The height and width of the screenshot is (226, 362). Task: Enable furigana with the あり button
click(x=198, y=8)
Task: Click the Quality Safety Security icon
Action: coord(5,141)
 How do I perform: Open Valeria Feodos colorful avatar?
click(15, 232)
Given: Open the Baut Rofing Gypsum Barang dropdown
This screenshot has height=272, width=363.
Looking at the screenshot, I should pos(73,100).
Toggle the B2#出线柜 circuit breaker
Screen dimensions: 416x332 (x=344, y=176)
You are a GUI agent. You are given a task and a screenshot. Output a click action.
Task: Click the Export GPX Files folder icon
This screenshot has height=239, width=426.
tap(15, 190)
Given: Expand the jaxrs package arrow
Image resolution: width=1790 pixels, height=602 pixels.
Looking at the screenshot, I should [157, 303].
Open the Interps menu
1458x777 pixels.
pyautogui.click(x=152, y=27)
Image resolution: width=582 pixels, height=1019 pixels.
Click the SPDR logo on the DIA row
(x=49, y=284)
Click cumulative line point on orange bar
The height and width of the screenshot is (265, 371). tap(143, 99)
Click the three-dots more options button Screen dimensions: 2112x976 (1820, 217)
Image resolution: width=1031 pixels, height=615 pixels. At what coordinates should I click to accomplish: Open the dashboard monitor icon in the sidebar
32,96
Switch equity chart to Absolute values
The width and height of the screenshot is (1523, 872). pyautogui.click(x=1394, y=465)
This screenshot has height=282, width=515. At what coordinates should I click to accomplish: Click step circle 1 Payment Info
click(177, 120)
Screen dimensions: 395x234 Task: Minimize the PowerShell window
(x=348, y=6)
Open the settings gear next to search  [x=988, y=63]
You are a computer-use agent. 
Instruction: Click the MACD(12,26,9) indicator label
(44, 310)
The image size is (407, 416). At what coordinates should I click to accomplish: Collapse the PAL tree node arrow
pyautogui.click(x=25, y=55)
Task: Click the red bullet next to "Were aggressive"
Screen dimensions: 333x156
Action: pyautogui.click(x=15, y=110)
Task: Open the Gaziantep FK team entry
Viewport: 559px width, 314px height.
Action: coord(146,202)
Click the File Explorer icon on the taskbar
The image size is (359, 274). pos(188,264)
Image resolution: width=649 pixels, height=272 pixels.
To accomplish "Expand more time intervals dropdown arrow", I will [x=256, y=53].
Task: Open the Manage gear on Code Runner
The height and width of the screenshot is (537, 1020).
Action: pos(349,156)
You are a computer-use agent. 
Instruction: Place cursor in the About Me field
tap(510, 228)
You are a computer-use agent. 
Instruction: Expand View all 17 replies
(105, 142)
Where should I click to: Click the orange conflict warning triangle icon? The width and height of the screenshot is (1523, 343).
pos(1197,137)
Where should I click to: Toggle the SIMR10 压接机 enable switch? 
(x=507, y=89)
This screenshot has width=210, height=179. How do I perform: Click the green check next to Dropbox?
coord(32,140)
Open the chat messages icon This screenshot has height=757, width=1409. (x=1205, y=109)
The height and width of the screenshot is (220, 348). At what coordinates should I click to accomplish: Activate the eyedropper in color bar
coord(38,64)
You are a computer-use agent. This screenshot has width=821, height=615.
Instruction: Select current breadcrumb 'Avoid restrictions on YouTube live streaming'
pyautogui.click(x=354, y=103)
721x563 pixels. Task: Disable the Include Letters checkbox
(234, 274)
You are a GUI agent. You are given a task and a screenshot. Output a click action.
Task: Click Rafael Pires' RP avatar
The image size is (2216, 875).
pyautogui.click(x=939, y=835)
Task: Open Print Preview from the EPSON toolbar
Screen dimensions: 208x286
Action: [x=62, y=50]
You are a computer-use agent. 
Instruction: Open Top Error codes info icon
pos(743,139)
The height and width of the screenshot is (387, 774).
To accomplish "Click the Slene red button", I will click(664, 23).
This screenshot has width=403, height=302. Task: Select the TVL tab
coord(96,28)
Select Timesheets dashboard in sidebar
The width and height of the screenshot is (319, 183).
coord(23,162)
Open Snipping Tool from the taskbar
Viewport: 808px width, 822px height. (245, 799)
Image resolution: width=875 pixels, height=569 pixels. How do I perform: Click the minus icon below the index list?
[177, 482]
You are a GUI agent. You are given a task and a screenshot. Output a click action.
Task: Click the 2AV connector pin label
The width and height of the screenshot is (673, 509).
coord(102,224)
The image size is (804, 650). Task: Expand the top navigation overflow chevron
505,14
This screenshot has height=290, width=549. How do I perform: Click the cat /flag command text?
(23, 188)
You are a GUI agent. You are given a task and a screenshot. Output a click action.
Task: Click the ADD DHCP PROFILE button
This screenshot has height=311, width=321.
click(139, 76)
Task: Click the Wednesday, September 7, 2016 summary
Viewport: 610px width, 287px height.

● TRY IT:
Which lines in the data above contain "will"? Show each one.

● TASK RESULT:
To accomplish "Expand more time intervals dropdown arrow", I will [x=256, y=53].
To accomplish "Click the Slene red button", I will click(664, 23).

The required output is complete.